● **Selected text**
--- begin ---

106061514 許鈞棠 106061536 廖學煒
0633: this flower has petals that are yellow with red blotches
0194: the flower has white stringy petals with yellow and purple pollen tubes
2014: this flower is pink in color with only one large petal
4683: this flower is yellow in color with petals that are rounded
3327: the flower has a several pieces of yellow colored petals that looks similar to its leaves # The models you tried during competition. Briefly describe the main idea of this model and why you chose this model. ### GAN-CLS (Based on DCGAN )algorithm (http://arxiv.org/abs/1605.05396) We had implemented three models(small-scale, large-scale and WGAN-GP). The small one required <2G GPU RAM while the large one required ~8.5G (for batch size = 64)
1.Textencoder + CNNencoder
This section is used for generating appropriate text embedding. First, we feed correct images and mismatched images
into CNNencoder, which generates encoded vector x and x_w. As for the textencoder , we feed correct captions and
mismatched captions into encoder to generate v and v_w. Finally, the similarity of text and image can be calculated by:
alpha = 0.2
rnn_loss = tf.reduce_mean(tf.maximum(0., alpha - cosine_similarity(x, v) + cosine_similarity(x, v_w))) + \
tf.reduce_mean(tf.maximum(0., alpha - cosine_similarity(x, v) + cosine_similarity(x_w, v)))
2.Generator:
The generator consists of 6 nets. The feature map start from 4x4, doubling its size by upsampling one
time when passing each of the last 4 nets. Plus, the network uses highway connection which adds two
features( before passing CNN and after passing CNN) together. This could be regarded as "adding some images
detail to the output of previous layer." Since the pixel value of the output image is 0~1, we use
tanh(last_layer_output) or tanh(last_layer_output)*0.5+0.5 to map the output value to reasonable range.
Note about tanh(last_layer_output) or tanh(last_layer_output)*0.5+0.5
In scipy image the pixel value < 0 will be converted to zero automatically. In our small-scale model
we used the later one (tanh(last_layer_output)*0.5+0.5 range= [0,1]). However, the large-scale model will
collapse if the later activation function is applied. So it's really case by case to choose which activation
function should be used in the last layer
3.Discriminator
There are 4 nets inside the discriminator. The top 3 layers use CONV2D with stride = 2 to compress the
information of the image. At the 4th layer the model concatenates the textvector and 3rd layer
output. After the concatenated vector passing through 2 CONV2D network, the model will generate an output
logit with shape = (batch_size,).
Below are the equations used for calculating the generator/discriminator loss
disc_real = Discriminator(real_image, text_encoder.out(correct_caption))
disc_fake = Discriminator(fake_image, text_encoder.out(correct_caption))
disc_wrong = Discriminator(real_image, text_lencoder.out(wrong_caption))
d_loss1 = reduce_mean(tf.nn.sigmoid_cross_entropy_with_logits(logits=disc_real.logits,labels=tf.ones_like(disc_real.logits)*0.9))
d_loss2 = reduce_mean(tf.nn.sigmoid_cross_entropy_with_logits(logits=disc_wrong.logits,labels=tf.zeros_like(disc_wrong.logits)+0.1'))
d_loss3 = reduce_mean(tf.nn.sigmoid_cross_entropy_with_logits(logits=disc_fake.logits,labels=tf.zeros_like(disc_fake.logits)+0.1))
d_loss = d_loss1 + (d_loss2 + d_loss3) * 0.5
g_loss = tf.reduce_mean(tf.nn.sigmoid_cross_entropy_with_logits(logits=disc_fake.logits,labels=tf.ones_like(disc_fake.logits)*0.9))

--- end ---

● **Objective 1**
Please list every four-digit number that opens a flower description at the top of the GAN-CLS write-up.

[Records excerpted from a collection]
--- begin ---

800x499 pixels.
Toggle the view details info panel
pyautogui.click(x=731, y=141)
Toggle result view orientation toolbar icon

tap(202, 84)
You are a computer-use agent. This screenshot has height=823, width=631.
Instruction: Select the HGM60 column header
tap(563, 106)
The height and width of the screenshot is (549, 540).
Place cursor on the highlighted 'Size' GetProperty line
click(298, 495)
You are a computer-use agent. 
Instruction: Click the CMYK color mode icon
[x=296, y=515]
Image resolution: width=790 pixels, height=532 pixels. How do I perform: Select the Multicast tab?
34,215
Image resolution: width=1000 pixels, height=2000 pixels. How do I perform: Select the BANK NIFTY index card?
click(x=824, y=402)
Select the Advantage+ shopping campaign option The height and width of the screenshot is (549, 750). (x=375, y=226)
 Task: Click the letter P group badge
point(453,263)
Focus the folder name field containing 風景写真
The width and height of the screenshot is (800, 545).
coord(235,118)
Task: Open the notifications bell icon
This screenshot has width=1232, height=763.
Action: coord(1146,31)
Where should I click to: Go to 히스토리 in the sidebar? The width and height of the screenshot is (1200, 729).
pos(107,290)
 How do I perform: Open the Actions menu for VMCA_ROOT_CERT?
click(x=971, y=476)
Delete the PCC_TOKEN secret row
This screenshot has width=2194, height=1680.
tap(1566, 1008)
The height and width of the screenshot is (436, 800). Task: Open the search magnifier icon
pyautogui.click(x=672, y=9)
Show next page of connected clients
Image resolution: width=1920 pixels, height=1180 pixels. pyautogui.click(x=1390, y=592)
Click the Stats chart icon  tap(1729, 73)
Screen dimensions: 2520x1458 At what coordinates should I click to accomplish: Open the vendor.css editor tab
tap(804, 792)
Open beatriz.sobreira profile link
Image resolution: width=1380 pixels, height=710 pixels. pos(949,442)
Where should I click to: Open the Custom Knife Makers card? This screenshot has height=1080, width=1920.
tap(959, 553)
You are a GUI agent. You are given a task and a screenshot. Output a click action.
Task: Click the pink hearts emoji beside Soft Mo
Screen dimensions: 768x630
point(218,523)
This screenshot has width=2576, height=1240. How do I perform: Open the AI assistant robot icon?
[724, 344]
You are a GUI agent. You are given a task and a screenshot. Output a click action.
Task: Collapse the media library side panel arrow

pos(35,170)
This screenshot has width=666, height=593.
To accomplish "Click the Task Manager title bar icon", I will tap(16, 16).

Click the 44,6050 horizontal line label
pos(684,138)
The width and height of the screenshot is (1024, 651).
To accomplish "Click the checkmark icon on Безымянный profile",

--- end ---

● **Objective 2**
In the listing, edit the lines from the line with "Select the Advantage+" to the line with "tap(804, 792)" by replacing "icon" with "button". Keep everything else unchanged and return only those lines.

● **Written response 1**
0633, 0194, 2014, 4683, 3327

● **Written response 2**
Select the Advantage+ shopping campaign option The height and width of the screenshot is (549, 750). (x=375, y=226)
 Task: Click the letter P group badge
point(453,263)
Focus the folder name field containing 風景写真
The width and height of the screenshot is (800, 545).
coord(235,118)
Task: Open the notifications bell button
This screenshot has width=1232, height=763.
Action: coord(1146,31)
Where should I click to: Go to 히스토리 in the sidebar? The width and height of the screenshot is (1200, 729).
pos(107,290)
 How do I perform: Open the Actions menu for VMCA_ROOT_CERT?
click(x=971, y=476)
Delete the PCC_TOKEN secret row
This screenshot has width=2194, height=1680.
tap(1566, 1008)
The height and width of the screenshot is (436, 800). Task: Open the search magnifier button
pyautogui.click(x=672, y=9)
Show next page of connected clients
Image resolution: width=1920 pixels, height=1180 pixels. pyautogui.click(x=1390, y=592)
Click the Stats chart button  tap(1729, 73)
Screen dimensions: 2520x1458 At what coordinates should I click to accomplish: Open the vendor.css editor tab
tap(804, 792)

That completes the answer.